The argument is completely backwards.

This is a BS article that doesn't take the use case into consideration. This is also NOT about the EdgeRouters. EdgeRouters block access from the WAN by default (actually, by default there is no WAN,LAN, or anything). This article is about the 8 year old Ubiquiti "AirRouters". The AirRouters were designed to be installed and managed by a WISP, not the customer. Thats why WAN access is open by default. It was designed to be the end point on a WISP's LAN, where the WISP blocks access at THEIR edge.

Unfortunately these started showing up on Amazon after they were discontinued in 2011 (probably retailers trying to offload old stock), allowing non-technically savvy people to buy them.

You need to think about this like a WISP. To a WISP, the customer's WAN is your LAN. The WAN port is the "safe" side, the customer's LAN side is what you need to protect yourself from.

 

[TCM2]

Uhh, yeah. Reread my last post.

 

[wizdum]

Uhh, yeah. Reread my last post.

I did, and you're still thinking of this as remote access. This is not remote access, these devices are on your LAN, this is local access. The web UI is never exposed to the internet. These are not sent to customers pre-provisioned. They are set up on site by a professional because it is impossible to tell which AP you are connecting to unless your tower sites are very simple (this is another issue with Ubiquiti, theres no "installer" user, only full admin and read-only).

WISP networks are different from ISP networks, most WISPs operate on a bridged LAN with NAT. Customers never see the management LAN, and the internet never sees the management LAN.

Ubiquiti changed this behavior in v5.5.2 of their firmware anyway, which was released in 2011. WISPs complained for a while, so they made it a checkbox item instead in 2012.

I still blame the vendors for selling End of Life "enterprise" hardware with out of date firmware to random consumers and touting it as a "new" replacement for their Linksys router. These things don't even support MIMO, and they have 10/100 ports only.

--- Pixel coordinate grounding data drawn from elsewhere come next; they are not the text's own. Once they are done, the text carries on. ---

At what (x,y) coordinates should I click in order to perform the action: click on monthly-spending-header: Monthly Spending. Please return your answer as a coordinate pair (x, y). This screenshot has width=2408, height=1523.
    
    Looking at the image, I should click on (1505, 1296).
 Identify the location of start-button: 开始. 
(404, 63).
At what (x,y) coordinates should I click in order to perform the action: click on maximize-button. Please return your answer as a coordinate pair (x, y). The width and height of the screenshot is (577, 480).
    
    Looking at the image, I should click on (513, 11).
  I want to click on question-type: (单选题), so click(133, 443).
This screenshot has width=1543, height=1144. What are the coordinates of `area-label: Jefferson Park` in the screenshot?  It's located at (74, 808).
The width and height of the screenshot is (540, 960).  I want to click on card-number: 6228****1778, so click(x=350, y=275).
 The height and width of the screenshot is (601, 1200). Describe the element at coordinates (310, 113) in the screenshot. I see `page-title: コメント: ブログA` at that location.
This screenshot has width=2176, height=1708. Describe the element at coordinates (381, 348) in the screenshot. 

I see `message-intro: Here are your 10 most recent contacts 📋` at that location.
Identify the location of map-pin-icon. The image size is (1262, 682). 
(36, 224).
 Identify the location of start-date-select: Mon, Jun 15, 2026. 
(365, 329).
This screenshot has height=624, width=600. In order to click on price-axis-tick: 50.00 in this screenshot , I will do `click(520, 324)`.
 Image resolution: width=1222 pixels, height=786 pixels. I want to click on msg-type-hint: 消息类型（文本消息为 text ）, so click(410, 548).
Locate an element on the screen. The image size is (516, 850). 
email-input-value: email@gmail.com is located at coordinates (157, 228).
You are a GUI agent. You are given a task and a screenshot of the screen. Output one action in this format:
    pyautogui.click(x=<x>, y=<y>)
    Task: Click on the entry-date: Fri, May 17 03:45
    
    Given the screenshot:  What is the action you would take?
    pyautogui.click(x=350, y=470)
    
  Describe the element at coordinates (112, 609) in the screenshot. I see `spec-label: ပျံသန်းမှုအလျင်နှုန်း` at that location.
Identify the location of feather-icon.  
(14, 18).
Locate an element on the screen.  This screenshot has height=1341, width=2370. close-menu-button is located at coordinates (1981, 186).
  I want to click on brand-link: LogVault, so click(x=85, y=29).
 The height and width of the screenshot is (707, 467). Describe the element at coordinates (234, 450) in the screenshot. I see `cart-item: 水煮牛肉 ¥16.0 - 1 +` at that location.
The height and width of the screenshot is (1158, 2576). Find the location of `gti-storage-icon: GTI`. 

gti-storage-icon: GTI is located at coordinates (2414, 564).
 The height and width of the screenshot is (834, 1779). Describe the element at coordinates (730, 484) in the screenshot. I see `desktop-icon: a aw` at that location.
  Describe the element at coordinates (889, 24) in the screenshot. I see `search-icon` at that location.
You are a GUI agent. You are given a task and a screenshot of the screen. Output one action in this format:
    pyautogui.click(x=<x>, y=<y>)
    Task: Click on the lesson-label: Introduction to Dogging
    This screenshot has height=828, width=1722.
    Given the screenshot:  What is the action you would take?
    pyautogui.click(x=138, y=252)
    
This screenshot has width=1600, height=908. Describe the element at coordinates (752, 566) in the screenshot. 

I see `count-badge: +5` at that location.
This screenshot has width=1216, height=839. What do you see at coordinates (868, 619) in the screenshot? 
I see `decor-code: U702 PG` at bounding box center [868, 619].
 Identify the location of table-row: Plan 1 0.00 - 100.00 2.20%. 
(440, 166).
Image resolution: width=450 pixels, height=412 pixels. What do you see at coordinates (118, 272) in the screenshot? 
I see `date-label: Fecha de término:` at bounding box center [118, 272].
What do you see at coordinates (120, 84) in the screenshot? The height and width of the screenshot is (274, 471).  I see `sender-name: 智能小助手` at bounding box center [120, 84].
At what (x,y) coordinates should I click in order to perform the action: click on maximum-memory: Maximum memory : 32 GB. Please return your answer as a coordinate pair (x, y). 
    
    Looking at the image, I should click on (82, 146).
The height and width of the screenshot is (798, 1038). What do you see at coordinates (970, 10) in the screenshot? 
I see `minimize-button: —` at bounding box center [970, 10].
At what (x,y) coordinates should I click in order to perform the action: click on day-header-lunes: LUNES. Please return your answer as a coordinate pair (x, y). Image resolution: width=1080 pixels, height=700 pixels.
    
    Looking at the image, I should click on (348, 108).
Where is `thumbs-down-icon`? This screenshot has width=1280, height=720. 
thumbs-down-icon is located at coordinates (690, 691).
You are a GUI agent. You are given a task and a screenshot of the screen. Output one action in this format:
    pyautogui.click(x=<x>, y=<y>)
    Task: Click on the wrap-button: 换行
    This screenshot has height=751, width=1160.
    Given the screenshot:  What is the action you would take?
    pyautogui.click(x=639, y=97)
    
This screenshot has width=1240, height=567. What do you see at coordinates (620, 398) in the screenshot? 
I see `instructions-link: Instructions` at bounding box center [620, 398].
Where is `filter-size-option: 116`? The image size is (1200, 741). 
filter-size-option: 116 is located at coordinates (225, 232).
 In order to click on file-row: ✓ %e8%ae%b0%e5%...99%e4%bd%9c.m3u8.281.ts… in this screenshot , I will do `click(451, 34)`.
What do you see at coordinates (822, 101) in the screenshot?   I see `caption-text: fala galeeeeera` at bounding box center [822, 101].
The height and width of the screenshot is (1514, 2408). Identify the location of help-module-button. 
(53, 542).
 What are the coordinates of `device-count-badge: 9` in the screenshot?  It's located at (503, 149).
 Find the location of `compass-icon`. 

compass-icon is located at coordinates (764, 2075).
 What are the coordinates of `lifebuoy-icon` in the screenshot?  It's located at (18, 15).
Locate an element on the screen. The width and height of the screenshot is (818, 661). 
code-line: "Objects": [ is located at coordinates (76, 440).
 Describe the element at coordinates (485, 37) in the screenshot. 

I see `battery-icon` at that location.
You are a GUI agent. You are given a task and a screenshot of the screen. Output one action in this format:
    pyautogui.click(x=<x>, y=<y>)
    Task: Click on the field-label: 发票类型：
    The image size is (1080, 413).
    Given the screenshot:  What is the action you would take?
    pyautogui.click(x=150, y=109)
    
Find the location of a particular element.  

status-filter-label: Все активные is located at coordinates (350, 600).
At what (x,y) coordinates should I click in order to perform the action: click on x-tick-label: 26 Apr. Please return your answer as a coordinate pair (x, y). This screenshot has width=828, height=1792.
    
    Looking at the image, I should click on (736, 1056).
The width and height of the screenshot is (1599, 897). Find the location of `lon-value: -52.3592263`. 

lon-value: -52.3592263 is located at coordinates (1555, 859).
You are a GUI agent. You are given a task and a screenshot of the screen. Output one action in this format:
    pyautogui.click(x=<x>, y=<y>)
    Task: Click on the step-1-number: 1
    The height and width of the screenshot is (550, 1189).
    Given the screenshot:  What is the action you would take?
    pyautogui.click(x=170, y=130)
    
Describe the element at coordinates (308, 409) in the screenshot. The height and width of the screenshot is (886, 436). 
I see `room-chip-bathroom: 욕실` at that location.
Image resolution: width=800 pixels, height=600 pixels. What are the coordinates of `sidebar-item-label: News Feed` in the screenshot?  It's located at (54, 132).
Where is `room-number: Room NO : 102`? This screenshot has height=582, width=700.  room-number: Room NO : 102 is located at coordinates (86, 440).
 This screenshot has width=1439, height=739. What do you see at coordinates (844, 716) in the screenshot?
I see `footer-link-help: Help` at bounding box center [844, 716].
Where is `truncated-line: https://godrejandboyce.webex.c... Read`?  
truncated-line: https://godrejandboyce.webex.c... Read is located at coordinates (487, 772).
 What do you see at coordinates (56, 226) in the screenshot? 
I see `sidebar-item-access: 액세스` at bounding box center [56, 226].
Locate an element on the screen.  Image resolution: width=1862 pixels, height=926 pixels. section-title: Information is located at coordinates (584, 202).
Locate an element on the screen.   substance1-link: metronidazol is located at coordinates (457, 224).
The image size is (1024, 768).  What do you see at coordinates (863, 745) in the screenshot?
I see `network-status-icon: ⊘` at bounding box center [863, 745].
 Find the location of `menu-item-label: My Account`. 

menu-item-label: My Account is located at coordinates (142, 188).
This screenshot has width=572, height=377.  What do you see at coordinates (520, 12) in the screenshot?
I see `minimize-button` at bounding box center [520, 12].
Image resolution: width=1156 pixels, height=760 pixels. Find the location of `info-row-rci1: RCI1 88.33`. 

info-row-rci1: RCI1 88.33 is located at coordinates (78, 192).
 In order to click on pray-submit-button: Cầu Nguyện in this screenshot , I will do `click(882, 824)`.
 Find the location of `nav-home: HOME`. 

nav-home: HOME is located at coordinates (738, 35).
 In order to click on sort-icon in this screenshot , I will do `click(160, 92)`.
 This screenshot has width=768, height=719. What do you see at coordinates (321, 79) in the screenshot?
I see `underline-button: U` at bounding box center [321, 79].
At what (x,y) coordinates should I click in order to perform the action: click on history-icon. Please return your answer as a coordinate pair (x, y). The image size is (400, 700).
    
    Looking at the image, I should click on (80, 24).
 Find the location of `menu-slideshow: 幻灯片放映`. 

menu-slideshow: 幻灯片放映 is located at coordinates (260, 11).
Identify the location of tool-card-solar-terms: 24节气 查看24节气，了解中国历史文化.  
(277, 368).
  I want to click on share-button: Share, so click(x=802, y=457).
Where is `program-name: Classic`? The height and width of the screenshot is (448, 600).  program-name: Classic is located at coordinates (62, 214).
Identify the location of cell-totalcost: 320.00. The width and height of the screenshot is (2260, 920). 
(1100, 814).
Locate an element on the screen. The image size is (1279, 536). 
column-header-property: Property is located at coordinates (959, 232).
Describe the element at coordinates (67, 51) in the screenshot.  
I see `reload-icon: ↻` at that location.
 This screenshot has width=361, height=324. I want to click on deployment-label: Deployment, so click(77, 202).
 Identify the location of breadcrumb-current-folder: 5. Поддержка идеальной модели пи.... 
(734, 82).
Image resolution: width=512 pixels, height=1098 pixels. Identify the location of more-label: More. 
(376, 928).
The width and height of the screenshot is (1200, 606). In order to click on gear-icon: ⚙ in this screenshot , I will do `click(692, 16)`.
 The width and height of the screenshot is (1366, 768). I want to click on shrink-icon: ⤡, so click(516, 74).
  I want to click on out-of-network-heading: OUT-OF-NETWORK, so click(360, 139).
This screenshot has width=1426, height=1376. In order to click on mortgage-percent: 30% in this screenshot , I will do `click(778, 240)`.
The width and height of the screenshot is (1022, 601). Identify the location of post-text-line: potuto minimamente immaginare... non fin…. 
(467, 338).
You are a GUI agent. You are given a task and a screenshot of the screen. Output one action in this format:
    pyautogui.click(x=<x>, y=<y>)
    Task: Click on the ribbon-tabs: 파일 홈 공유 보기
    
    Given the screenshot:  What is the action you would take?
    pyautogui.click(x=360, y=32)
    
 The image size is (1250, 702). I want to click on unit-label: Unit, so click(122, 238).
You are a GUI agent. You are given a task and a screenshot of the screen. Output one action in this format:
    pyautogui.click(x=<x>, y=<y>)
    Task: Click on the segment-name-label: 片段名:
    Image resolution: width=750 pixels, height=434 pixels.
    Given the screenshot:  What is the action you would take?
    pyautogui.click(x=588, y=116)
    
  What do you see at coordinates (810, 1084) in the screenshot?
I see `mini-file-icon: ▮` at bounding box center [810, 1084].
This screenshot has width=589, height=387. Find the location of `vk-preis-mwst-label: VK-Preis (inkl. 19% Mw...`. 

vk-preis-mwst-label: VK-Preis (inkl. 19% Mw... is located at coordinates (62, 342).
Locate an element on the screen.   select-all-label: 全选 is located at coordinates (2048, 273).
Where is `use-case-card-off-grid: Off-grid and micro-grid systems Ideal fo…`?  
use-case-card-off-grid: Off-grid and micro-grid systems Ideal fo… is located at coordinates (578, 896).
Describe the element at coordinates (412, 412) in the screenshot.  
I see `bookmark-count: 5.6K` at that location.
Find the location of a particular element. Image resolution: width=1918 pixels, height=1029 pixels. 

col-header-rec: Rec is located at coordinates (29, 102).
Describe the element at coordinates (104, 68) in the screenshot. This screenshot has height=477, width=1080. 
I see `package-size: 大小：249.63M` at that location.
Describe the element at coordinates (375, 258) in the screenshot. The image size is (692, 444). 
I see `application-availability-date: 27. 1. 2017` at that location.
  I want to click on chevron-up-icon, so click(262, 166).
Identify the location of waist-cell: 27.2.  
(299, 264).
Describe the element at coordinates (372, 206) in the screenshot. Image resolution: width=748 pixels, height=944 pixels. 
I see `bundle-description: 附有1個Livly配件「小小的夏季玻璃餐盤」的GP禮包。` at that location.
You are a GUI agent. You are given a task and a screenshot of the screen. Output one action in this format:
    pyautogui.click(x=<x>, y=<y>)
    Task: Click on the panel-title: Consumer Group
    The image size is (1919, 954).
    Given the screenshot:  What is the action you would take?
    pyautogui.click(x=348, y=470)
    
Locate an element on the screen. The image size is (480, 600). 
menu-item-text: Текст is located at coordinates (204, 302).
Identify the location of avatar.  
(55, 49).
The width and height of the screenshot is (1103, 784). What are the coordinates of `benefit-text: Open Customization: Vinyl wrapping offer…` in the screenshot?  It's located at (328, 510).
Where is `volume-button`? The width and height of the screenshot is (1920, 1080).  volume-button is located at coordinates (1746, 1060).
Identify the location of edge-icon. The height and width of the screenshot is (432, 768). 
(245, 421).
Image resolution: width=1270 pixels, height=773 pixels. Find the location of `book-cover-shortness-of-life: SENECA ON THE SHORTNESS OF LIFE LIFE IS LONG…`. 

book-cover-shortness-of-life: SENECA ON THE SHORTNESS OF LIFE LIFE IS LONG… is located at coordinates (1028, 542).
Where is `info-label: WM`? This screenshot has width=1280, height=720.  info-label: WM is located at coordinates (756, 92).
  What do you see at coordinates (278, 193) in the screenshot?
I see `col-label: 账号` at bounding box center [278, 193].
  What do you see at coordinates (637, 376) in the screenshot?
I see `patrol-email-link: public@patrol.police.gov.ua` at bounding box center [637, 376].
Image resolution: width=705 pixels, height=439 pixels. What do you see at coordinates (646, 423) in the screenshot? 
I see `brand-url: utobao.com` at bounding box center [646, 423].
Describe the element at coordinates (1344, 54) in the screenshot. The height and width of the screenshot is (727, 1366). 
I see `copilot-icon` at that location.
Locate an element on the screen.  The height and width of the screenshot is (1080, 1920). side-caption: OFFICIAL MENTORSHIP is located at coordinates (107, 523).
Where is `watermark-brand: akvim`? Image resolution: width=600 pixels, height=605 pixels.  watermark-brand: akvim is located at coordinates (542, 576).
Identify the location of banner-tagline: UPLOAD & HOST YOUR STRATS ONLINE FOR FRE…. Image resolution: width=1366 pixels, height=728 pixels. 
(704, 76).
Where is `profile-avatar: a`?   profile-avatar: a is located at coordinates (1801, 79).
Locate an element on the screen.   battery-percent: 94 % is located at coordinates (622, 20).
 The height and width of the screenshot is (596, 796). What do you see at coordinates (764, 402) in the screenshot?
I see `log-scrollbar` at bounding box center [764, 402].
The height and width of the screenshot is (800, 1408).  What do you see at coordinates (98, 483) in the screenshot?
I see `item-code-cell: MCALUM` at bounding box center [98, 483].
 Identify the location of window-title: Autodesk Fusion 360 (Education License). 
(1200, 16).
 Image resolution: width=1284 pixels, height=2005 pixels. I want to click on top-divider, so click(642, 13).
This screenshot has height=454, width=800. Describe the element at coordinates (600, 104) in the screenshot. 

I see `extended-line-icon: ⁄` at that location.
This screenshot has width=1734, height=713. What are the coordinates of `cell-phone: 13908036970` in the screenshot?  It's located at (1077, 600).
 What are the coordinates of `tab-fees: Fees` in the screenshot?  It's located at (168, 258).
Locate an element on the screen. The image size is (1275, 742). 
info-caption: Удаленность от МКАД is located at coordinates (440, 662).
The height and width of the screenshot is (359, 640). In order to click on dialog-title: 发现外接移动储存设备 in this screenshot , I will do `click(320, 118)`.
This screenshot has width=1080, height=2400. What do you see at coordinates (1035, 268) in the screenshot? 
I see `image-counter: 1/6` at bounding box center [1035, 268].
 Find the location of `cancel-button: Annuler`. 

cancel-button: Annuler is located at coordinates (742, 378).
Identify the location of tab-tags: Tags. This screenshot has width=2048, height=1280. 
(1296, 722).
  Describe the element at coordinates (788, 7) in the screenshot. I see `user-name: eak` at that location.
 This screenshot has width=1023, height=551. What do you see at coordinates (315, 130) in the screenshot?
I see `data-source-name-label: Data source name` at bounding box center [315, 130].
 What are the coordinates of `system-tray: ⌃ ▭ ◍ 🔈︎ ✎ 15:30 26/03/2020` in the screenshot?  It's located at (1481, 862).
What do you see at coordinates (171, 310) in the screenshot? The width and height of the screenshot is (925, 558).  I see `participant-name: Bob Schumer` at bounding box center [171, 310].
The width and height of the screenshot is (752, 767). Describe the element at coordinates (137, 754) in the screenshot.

I am awaiting the Author's follow-up article that complains about un-patched vulnerabilities in Cisco CatOS and Windows 98.

 

[Grentz]

wizdum is correct. Those of you thinking of traditional ISP setups are not getting how WISP setups are typically deployed and managed. It is much more like a LAN than a WAN and that is best practice.

Think of it closer to ethernet handoff (where the "ISP" equipment is typically just a managed switch). Then again, unless you have worked closely with a telco most probably do not realize how that works either...

 

[Deleted member 12106]

I think by and large its shame on whoever did not config their equipment. If you are not bright enough o change default passwords and secure your network, you have it coming and deserve it. There needs to be more responsibility for those who are deploying equipment blindly, especially using default passwords, ports, and not doing due-diligence to secure their equipment/lan.